Exercise directions: Repeat every entry exactly as it appears.

▽

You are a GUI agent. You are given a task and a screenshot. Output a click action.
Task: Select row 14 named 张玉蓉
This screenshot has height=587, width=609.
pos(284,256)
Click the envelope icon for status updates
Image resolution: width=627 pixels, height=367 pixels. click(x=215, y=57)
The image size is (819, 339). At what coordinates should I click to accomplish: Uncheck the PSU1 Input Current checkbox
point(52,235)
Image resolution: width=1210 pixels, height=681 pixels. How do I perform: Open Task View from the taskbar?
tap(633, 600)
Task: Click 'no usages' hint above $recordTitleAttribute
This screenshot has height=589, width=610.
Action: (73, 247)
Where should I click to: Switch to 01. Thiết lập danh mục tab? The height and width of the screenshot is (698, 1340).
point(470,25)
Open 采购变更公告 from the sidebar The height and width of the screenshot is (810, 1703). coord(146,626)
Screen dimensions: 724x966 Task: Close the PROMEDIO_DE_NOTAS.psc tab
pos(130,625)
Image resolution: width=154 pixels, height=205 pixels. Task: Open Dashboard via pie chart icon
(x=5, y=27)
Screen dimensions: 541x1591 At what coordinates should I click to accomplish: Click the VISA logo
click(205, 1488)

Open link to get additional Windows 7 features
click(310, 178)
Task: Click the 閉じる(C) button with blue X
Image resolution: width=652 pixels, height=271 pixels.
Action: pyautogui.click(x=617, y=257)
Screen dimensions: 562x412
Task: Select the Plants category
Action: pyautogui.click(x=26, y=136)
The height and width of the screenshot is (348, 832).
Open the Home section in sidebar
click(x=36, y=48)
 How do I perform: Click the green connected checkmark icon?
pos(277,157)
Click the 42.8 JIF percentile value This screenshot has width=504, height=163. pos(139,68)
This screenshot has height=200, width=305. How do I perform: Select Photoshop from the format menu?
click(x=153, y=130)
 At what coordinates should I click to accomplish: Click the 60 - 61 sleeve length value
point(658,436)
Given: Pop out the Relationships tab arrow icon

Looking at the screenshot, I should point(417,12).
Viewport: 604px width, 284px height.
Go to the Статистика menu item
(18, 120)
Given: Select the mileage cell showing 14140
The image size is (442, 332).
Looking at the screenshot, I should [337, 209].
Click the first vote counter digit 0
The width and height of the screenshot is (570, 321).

△

Task solution:
You are a GUI agent. You are given a task and a screenshot. Output a click action.
Task: Select row 14 named 张玉蓉
This screenshot has height=587, width=609.
pos(284,256)
Click the envelope icon for status updates
Image resolution: width=627 pixels, height=367 pixels. click(x=215, y=57)
The image size is (819, 339). At what coordinates should I click to accomplish: Uncheck the PSU1 Input Current checkbox
point(52,235)
Image resolution: width=1210 pixels, height=681 pixels. How do I perform: Open Task View from the taskbar?
tap(633, 600)
Task: Click 'no usages' hint above $recordTitleAttribute
This screenshot has height=589, width=610.
Action: (73, 247)
Where should I click to: Switch to 01. Thiết lập danh mục tab? The height and width of the screenshot is (698, 1340).
point(470,25)
Open 采购变更公告 from the sidebar The height and width of the screenshot is (810, 1703). coord(146,626)
Screen dimensions: 724x966 Task: Close the PROMEDIO_DE_NOTAS.psc tab
pos(130,625)
Image resolution: width=154 pixels, height=205 pixels. Task: Open Dashboard via pie chart icon
(x=5, y=27)
Screen dimensions: 541x1591 At what coordinates should I click to accomplish: Click the VISA logo
click(205, 1488)

Open link to get additional Windows 7 features
click(310, 178)
Task: Click the 閉じる(C) button with blue X
Image resolution: width=652 pixels, height=271 pixels.
Action: pyautogui.click(x=617, y=257)
Screen dimensions: 562x412
Task: Select the Plants category
Action: pyautogui.click(x=26, y=136)
The height and width of the screenshot is (348, 832).
Open the Home section in sidebar
click(x=36, y=48)
 How do I perform: Click the green connected checkmark icon?
pos(277,157)
Click the 42.8 JIF percentile value This screenshot has width=504, height=163. pos(139,68)
This screenshot has height=200, width=305. How do I perform: Select Photoshop from the format menu?
click(x=153, y=130)
 At what coordinates should I click to accomplish: Click the 60 - 61 sleeve length value
point(658,436)
Given: Pop out the Relationships tab arrow icon

Looking at the screenshot, I should point(417,12).
Viewport: 604px width, 284px height.
Go to the Статистика menu item
(18, 120)
Given: Select the mileage cell showing 14140
The image size is (442, 332).
Looking at the screenshot, I should [337, 209].
Click the first vote counter digit 0
The width and height of the screenshot is (570, 321).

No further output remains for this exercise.